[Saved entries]

- - - - - - -

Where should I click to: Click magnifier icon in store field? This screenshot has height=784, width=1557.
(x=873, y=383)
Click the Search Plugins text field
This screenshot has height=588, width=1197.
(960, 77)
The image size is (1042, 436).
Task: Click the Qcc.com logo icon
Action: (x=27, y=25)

- - - - - - -

PROBLEM REQUIREMENTS
Output the records in full. Match them exactly.

EXERCISE OUTPUT
Where should I click to: Click magnifier icon in store field? This screenshot has height=784, width=1557.
(x=873, y=383)
Click the Search Plugins text field
This screenshot has height=588, width=1197.
(960, 77)
The image size is (1042, 436).
Task: Click the Qcc.com logo icon
Action: (x=27, y=25)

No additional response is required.